> [EXCERPTED TEXT]:
On Tuesday morning, shortly after three Palestinians were killed in a counterterrorism operation in the West Bank city of Nablus, a Hamas spokesman in Gaza, Hazem Qassem, said, "it is clear that we are in a new phase of the conflict with the occupation, the main goal of which is taking the fight to the West Bank."
This statement is not particularly surprising. It is no secret that Hamas has been attempting for quite some time to incite the Palestinians in the West Bank to carry out terror attacks against Israeli targets.
What is more surprising is the fact that a little over a day after the ceasefire between Israel and the Islamic Jihad in Gaza was brokered by Egypt, Qassem refrained from using the word "Gaza" in his long statement about vowing to continue the fight of "the resistance".
The general approach Hamas has adopted recently is very similar to the segregation policy Israel imposed on Gaza over a decade ago - only in reverse. In other words, Hamas wants to maintain peace in the Palestinian enclave, while in the West Bank the goal is to generate as much tension and violence as possible, which they believe will weaken the Palestinian Authority - as part of its preparations for "the day after" Palestinian President Mahmoud Abbas.
For the time being, Israel isn't even at the top of Hamas' priorities. Its main goal is to weaken the PA and Abbas' Fatah faction as much as possible, while boosting its own popularity in every city, village, or refugee camp in the West Bank.
During the latest flare-up between the Islamic Jihad and Israel, Hamas seemingly took on the role of the observer enjoying the spectacle. Palestinian sources in Gaza, however, told Ynet that "there was a lot of pressure coming from Hamas for the Islamic Jihad to agree to the ceasefire. Otherwise, why would they have stopped?"
According to the same sources, the trigger for that was Islamic Jihad's errant rocket launches, which killed over a dozen Palestinians in the three-day campaign.
In the first such incident on Saturday night, an Islamic Jihad rocket hit a group of civilians in the Jabalia refugee camp, killing six, including four children. The next day, in the same area, another misfired rocket killed five children and teenagers. In the third incident - which was probably the "straw that broke Hamas' back" - a rocket hit a Hamas policeman and his three children, killing them in the area of the Bureij refugee camp in the center of the Strip.
From that moment, Hamas' leadership, including that residing abroad, made it clear to Gaza's second largest terror group it must agree to the truce.

> [DIRECTION A]:
Answer these questions using the article on Hamas and the West Bank:
(i) What role does the article give Hazem Qassem?
(ii) In which refugee camp did the first errant Islamic Jihad rocket hit a group of civilians?
(iii) How many days did the campaign last, according to the article?
The article and the entries have no connection to each other.

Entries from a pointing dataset
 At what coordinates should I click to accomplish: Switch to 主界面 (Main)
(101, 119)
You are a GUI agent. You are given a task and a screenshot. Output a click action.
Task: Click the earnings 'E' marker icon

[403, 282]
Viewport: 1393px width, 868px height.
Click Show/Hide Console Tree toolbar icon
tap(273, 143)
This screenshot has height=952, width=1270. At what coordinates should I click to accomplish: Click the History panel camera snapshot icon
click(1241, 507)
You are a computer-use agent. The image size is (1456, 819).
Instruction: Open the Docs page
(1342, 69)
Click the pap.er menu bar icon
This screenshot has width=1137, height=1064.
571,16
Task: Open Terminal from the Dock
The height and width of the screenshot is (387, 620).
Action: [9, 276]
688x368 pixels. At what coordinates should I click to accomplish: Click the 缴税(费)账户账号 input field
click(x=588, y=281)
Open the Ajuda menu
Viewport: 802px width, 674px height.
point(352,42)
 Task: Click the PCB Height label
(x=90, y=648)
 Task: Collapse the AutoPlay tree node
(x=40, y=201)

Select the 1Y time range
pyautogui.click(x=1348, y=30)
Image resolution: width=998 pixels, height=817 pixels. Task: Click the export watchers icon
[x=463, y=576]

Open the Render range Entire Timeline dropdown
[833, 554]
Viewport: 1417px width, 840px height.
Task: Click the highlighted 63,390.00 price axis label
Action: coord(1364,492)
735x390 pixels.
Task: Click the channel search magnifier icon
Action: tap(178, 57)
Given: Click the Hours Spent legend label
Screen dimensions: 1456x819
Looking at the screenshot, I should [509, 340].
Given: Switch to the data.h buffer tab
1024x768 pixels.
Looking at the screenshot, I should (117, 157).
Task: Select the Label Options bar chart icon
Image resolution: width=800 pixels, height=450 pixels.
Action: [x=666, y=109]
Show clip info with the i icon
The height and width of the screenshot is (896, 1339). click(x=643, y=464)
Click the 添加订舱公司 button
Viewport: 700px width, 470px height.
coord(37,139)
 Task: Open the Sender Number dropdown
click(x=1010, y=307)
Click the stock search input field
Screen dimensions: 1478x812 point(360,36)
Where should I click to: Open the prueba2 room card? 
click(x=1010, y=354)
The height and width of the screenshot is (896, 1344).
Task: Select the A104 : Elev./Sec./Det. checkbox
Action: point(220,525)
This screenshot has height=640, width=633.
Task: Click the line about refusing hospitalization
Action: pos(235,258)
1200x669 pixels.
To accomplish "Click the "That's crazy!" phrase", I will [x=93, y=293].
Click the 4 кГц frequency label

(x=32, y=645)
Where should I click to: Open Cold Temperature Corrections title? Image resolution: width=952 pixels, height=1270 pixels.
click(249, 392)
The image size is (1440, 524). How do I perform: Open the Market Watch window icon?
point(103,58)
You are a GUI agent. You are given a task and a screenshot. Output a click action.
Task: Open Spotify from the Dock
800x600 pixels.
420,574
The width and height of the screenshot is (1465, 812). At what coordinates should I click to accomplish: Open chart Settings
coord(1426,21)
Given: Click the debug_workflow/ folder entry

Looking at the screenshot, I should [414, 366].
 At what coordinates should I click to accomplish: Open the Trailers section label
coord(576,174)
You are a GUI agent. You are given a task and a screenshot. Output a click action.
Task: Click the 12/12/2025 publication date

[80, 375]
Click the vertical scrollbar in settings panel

> [DIRECTION B]: In the entries, rewrite the part that opens with the line containing "Given: Click the debug_workflow/ folder entry" and closes with the line containing "coord(576,174)", replacing "Trailers" with "Reviews" and leaving everything else unchanged. Return only those lines.

> [WORKED ANSWER A]:
(i) Hamas spokesman in Gaza
(ii) The Jabalia refugee camp
(iii) Three days

> [WORKED ANSWER B]:
Given: Click the debug_workflow/ folder entry

Looking at the screenshot, I should [414, 366].
 At what coordinates should I click to accomplish: Open the Reviews section label
coord(576,174)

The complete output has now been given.